Im 19. Jahrhundert war der Fall klar: Wale und Robben galten in erster Linie als Lieferanten von Tran, das als begehrtes Lampenöl oder als wichtiger Schmierstoff für Maschinen zum Einsatz kam. Deshalb wurden die Meeressäuger von Armeen von Walfängern durch die Meere gehetzt und dadurch innerhalb weniger Jahrzehnte bis an den Rand des Aussterbens gebracht – und das alles ohne schlechtes Gewissen oder heftige Gewissensbisse. Die Natur wurde als ein reich bestückter Selbstbedienungsladen angesehen, den der Mensch nach eigenem Gutdünken nutzen konnte wie er wollte.
Heute, mehr als 100 Jahre später, sieht die Situation ganz anders aus: „Einen gedankenlosen Umgang und damit meistens eine sorglose Verschwendung unserer Natur können wir uns nicht mehr leisten. Das wäre das Gegenteil von Nachhaltigkeit.“ Das sagte Bundesumweltminister Sigmar Gabriel anlässlich der im Mai 2008 stattfindenden 9. Vertragsstaatenkonferenz über die biologische Vielfalt (COP 9) in Bonn.
Er betonte aber auch: „Die Wahrheit im Jahr 2008 ist: Wir sind immer noch auf dem falschen Weg. Wir müssen uns der unbequemen Frage stellen, ob wir weiterhin nur Berge von Papier mit wenig Inhalt produzieren oder ob wir unserer Verantwortung gerecht werden wollen.“
150 Arten verschwinden täglich
Denn trotz vieler Kampagnen und jahrelanger Naturschutzbemühungen sind es längst nicht mehr nur einzelne Arten, die in ihrem Bestand bedroht sind. Aktuellen Berechnungen zufolge verschwinden heute bis zu 150 Spezies für immer von der Erde – täglich.

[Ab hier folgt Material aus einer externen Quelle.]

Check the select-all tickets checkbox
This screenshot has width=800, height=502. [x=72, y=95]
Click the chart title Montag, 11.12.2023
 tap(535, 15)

Schuld daran ist noch immer vor allem der Mensch. Gnadenlose Jagd, Abholzen der Wälder, zunehmende Umweltverschmutzung und nicht zuletzt der vom Menschen-gemachte Klimawandel sind verantwortlich dafür, dass das Artensterben eine neue Dimension erreicht hat. „Von Naturkatastrophen abgesehen ist der heutige Verlust an Tierarten der größte in der Geschichte der Erde“, meint beispielsweise Phil Rainbow vom Natural History Museum in London. Und er ist nicht der Einzige, der das Schicksal der Tiere für verzweifelt hält.
Sechstes Massenaussterben der Erdgeschichte?
Doch es wird vermutlich noch viel schlimmer kommen: „Der Klimawandel ist für die biologische Vielfalt eine Zeitbombe. Bei einem Anstieg der globalen Erwärmung um mehr als 1,5 bis etwa 2,5 Grad gegenüber heutigen Werten wären 20 bis 30 Prozent der Arten weltweit vom Aussterben bedroht“, beschreibt die Parlamentarische Staatssekretärin im Bundesumweltministerium, Astrid Klug, die wichtigsten Ergebnisse aus dem IPCC-Report 2007.
Genarchen als letzte Rettung
Doch kann man das sechste große Massenaussterben der Erdgeschichte noch in den Griff bekommen? Und wenn ja, wie? Darüber wurde vom 19. bis 30. Mai 2008 auf dem Bonner Artenschutzgipfel mit über 5.000 Vertretern aus 190 Ländern ausführlich diskutiert. Trotz einer kräftigen Finanzspritze für den Artenschutz – allein Deutschland stellt in den nächsten Jahren mehrere Milliarden Euro zur Verfügung – und vielen ambitionierten Ansätzen oder Projekten könnte es für viele Tiere, Pflanzen und Pilze längst zu spät sein, wenn die Maßnahmen greifen.
Um Schadensbegrenzung zu betreiben und zumindest die genetische Vielfalt der heute auf unserem Planeten lebenden Organismen zu retten, rücken in den letzten Jahren zum Teil futuristisch anmutende Konzepte in den Mittelpunkt des Interesses: Tiefkühlzoos, Saatgut-Bibliotheken, Genbanken.